CMS Will Finalize Heightened Penalties, Additional Requirements Under Hospital Price Transparency Rule


On November 2, 2021, the Centers for Medicare and Medicaid Services (CMS) announced that it will implement increased penalties for hospitals that do not comply with the Hospital Price Transparency Rule, effective January 1, 2022. CMS will also finalize several additional requirements for hospitals, including a requirement that hospitals ensure standard charge information is accessible to automated searches and direct downloads.

CMS will implement a sliding penalty scale based on the hospital’s number of beds. Hospitals with 30 or fewer beds will face a maximum daily penalty of $300, while hospitals with between 31 and 550 beds will face a maximum daily penalty of $10 per bed. Hospitals with more than 550 beds will face a maximum daily penalty of $5,500.

CMS will also require hospitals to ensure that their standard charge information is easily accessible, without barriers, including but not limited to ensuring that the information is accessible to automated searches and direct file downloads through a link posted on a publicly available website. This requirement will prohibit a single hospital from using multiple machine-readable files, using “blocking codes” or CAPTCHA, or requiring users to agree to terms and conditions or submit other information prior to access.

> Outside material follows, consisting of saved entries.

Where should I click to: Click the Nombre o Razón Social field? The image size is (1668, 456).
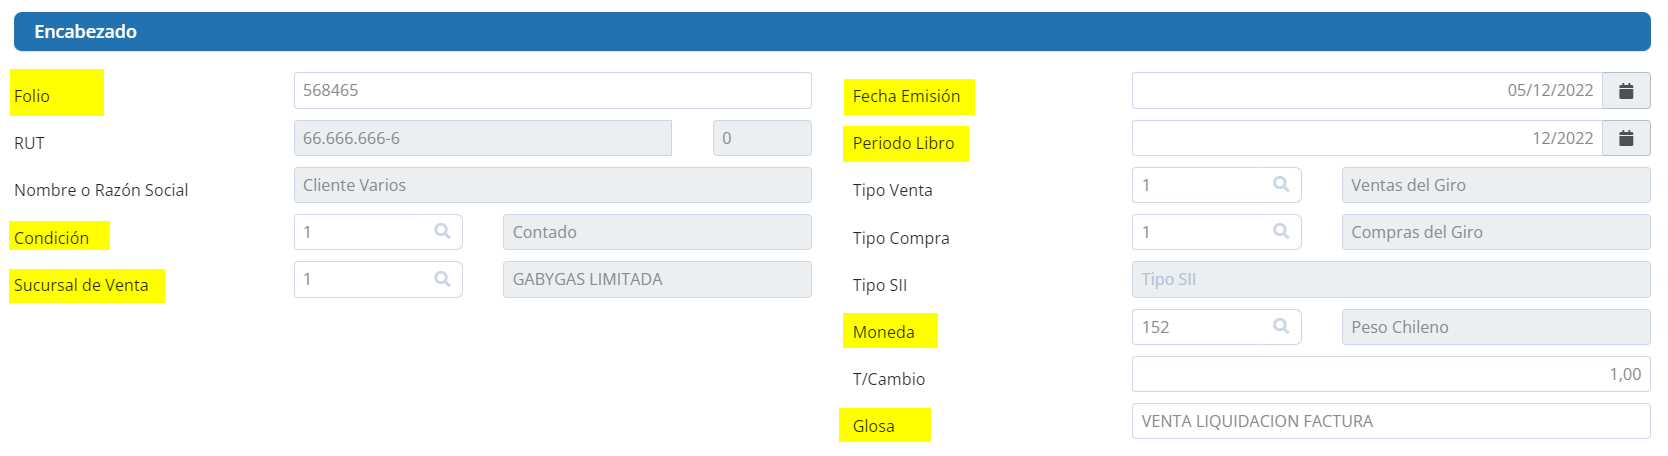click(552, 185)
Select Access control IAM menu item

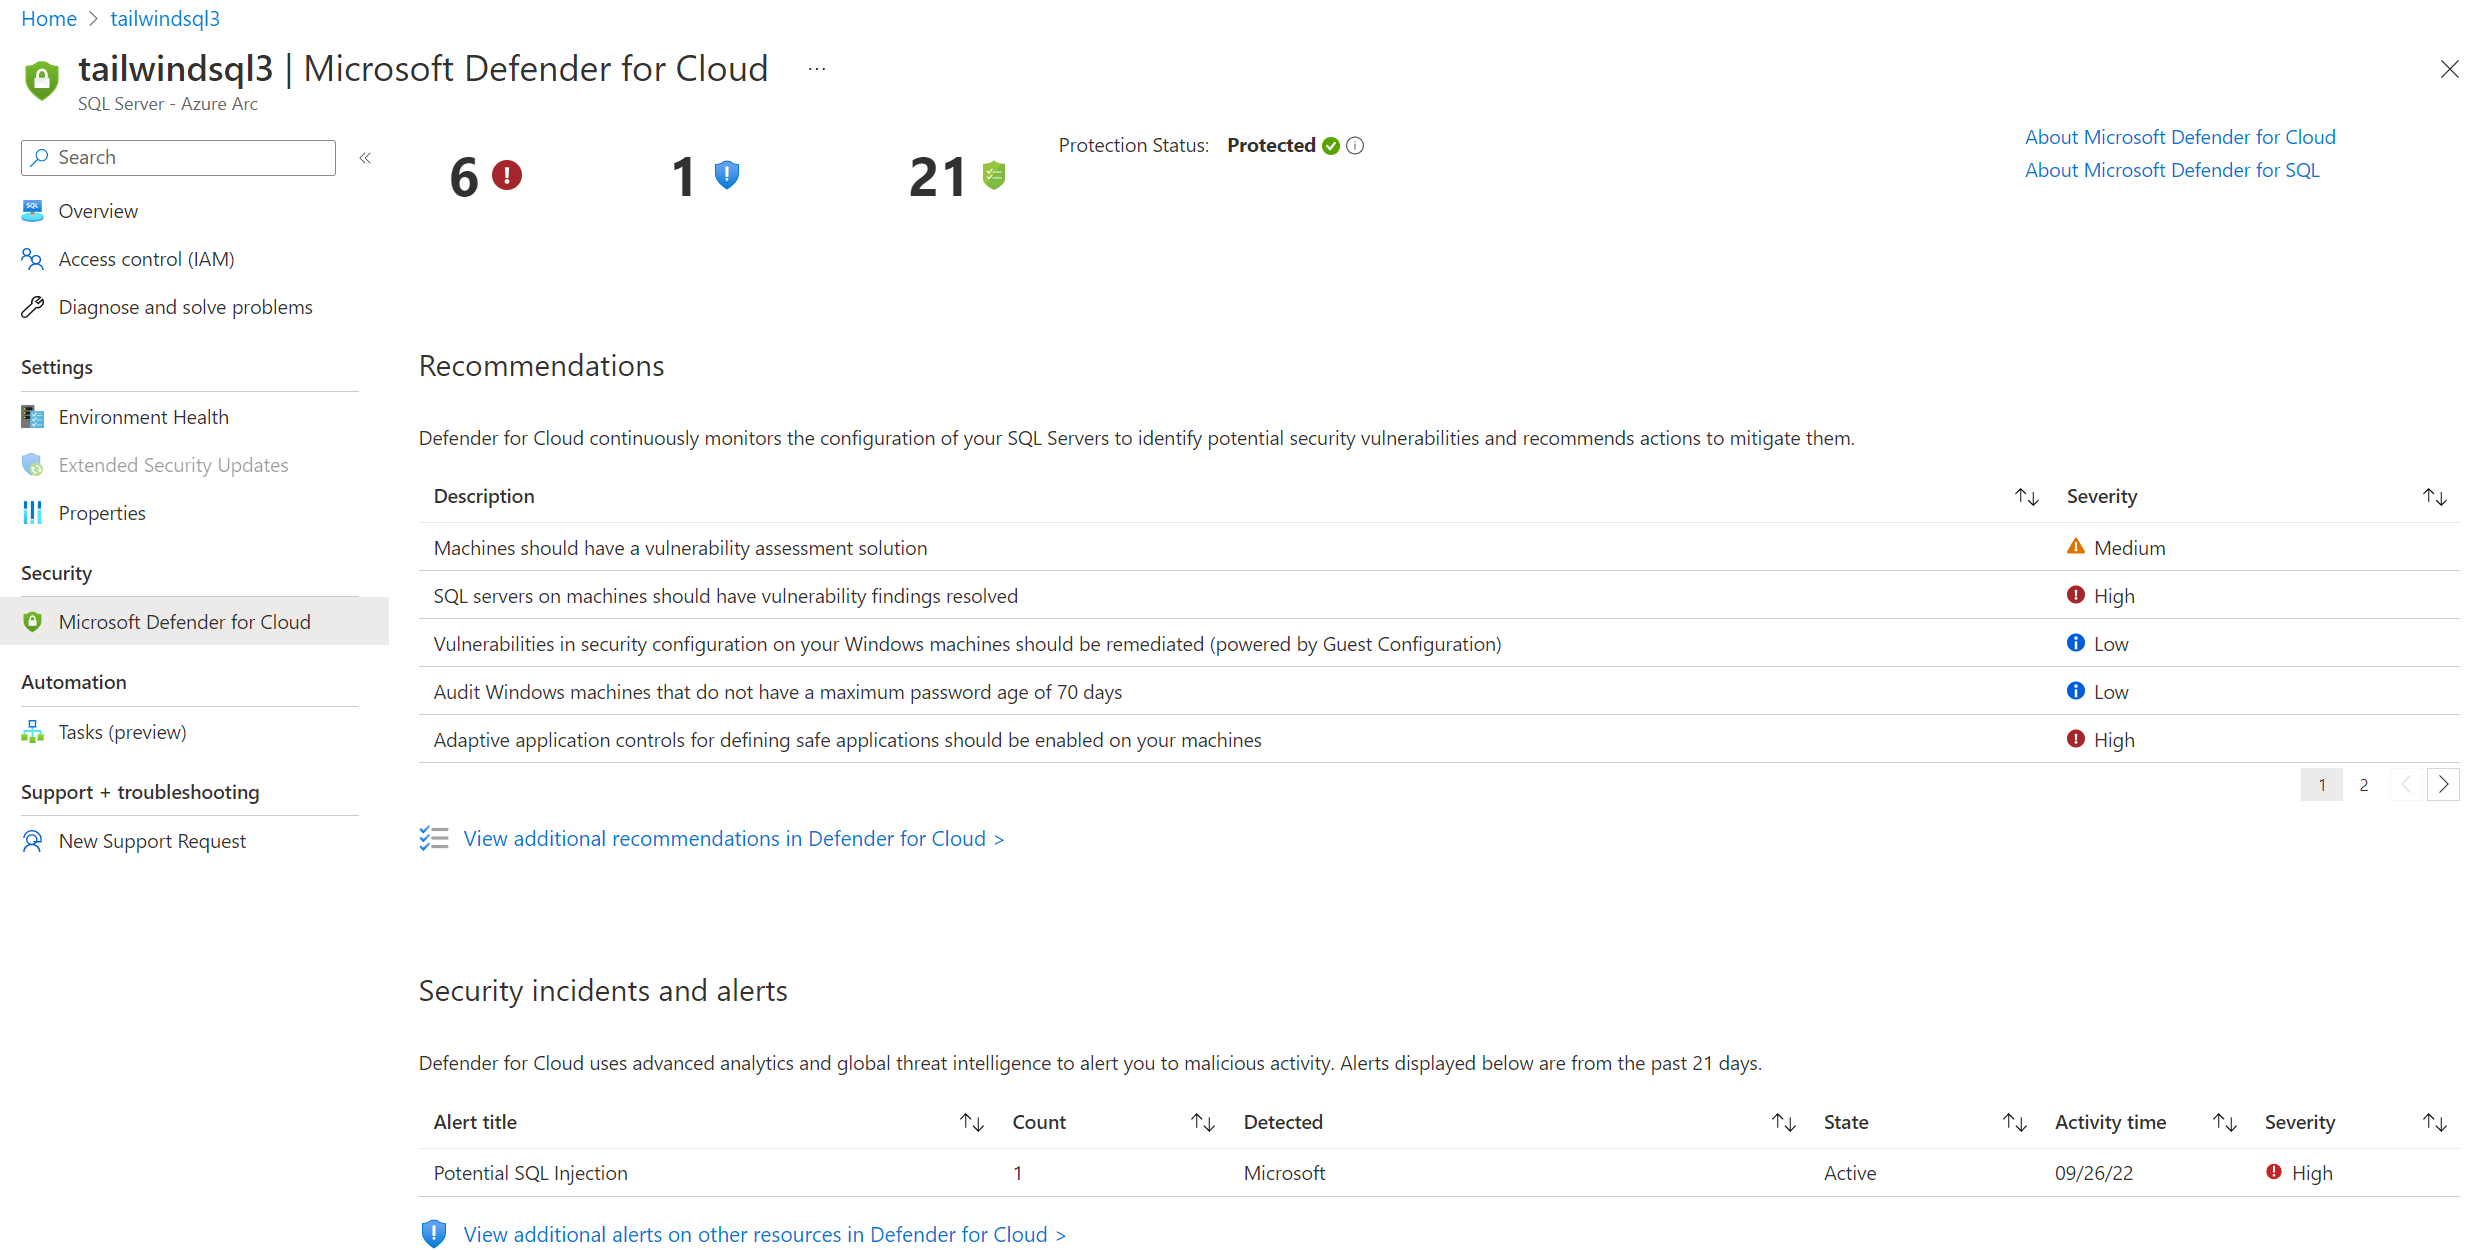click(x=148, y=257)
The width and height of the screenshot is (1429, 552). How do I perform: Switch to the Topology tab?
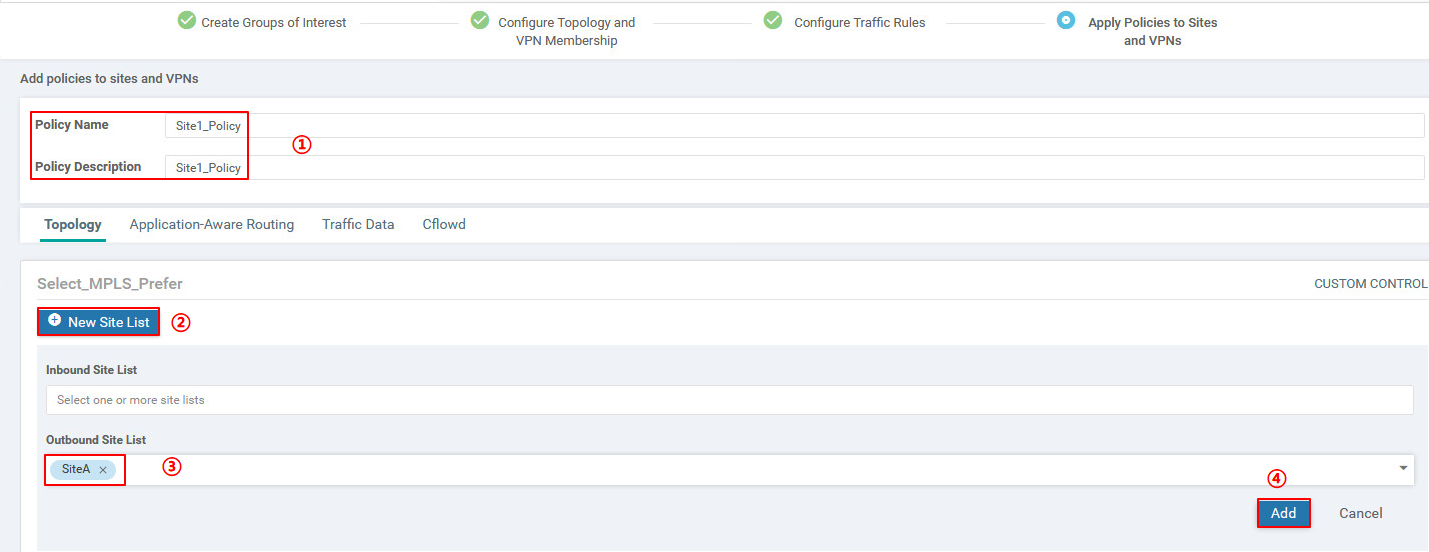[x=73, y=224]
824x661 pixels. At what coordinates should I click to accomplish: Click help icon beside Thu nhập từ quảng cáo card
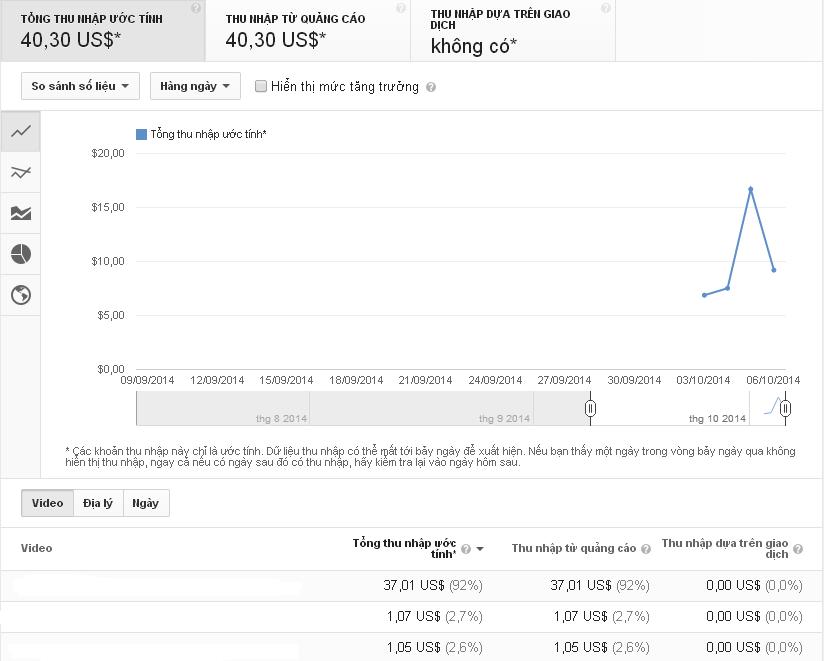[x=401, y=8]
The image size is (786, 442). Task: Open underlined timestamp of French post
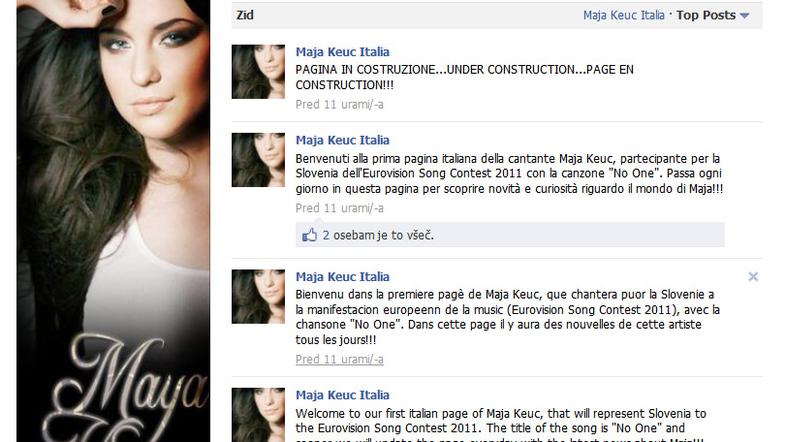click(339, 359)

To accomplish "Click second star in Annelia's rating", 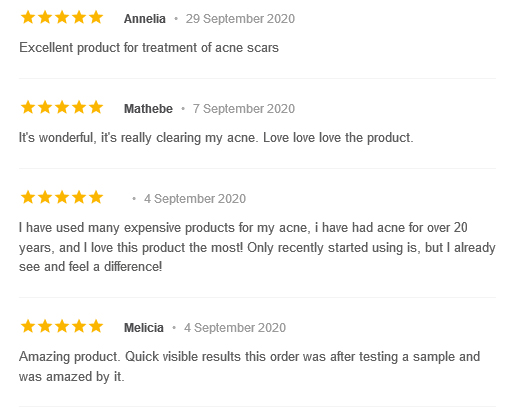I will pos(45,17).
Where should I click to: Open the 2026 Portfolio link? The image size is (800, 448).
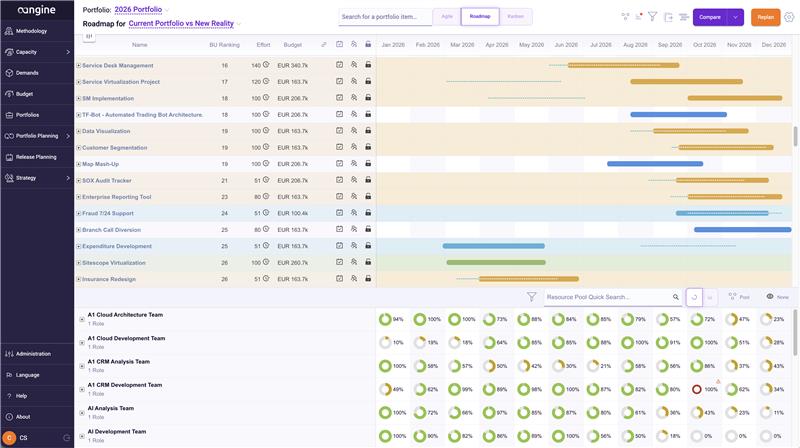(138, 9)
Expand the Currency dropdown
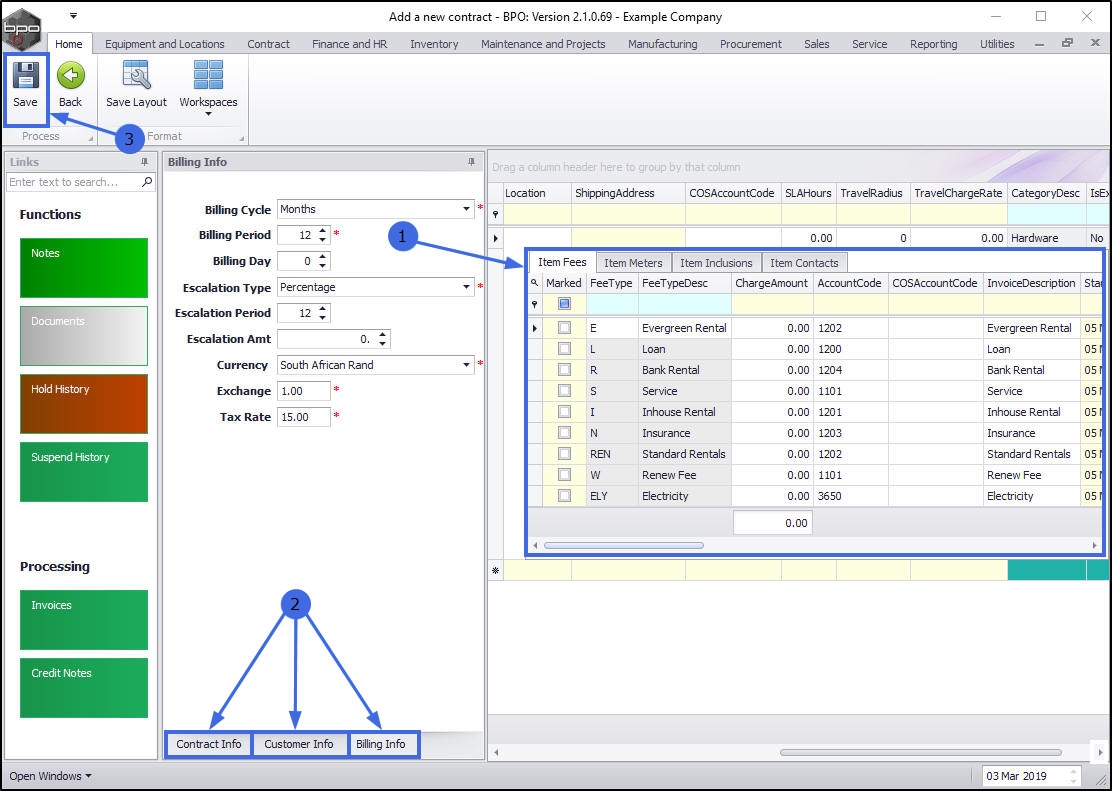The height and width of the screenshot is (791, 1112). coord(467,366)
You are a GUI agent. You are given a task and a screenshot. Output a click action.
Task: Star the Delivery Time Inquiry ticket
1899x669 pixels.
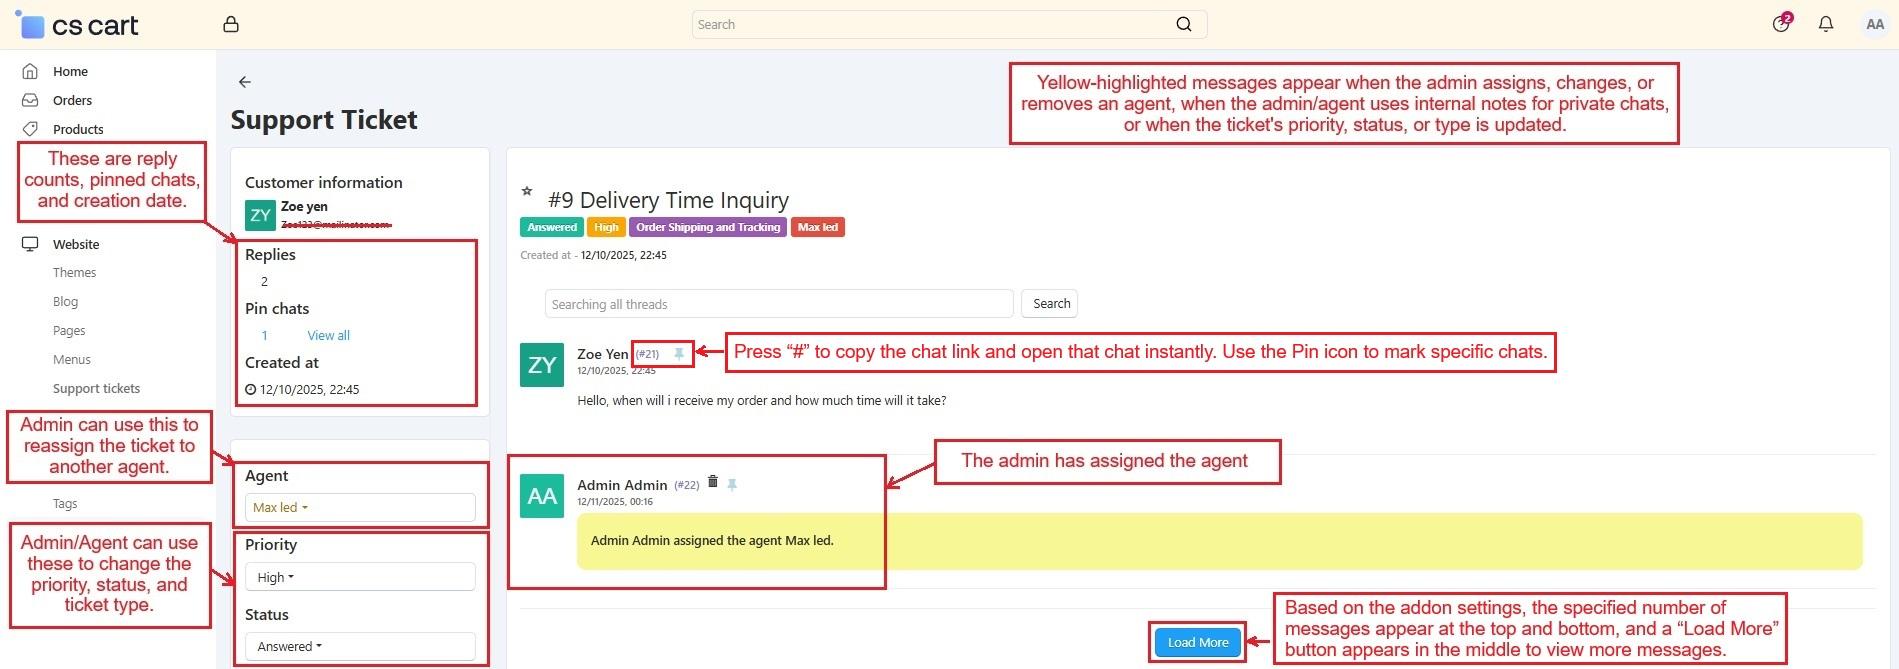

CMS also clarified that price estimator tools must allow healthcare consumers, at the time they use the tool, to obtain an estimate of the amount they will be obligated to pay the hospital for a shoppable service. Such estimator tools must be “tailored to individuals’ circumstances (whether an individual is paying out of pocket or using insurance) and provide real-time individualized out of pocket estimates that combine hospital standard charge information with the individual’s benefit information . . . or provide the self-pay amount.” The estimated amount must be “personalized” and reflect a single out-of-pocket dollar amount. An estimated range, by itself, would not meet the regulation’s requirements.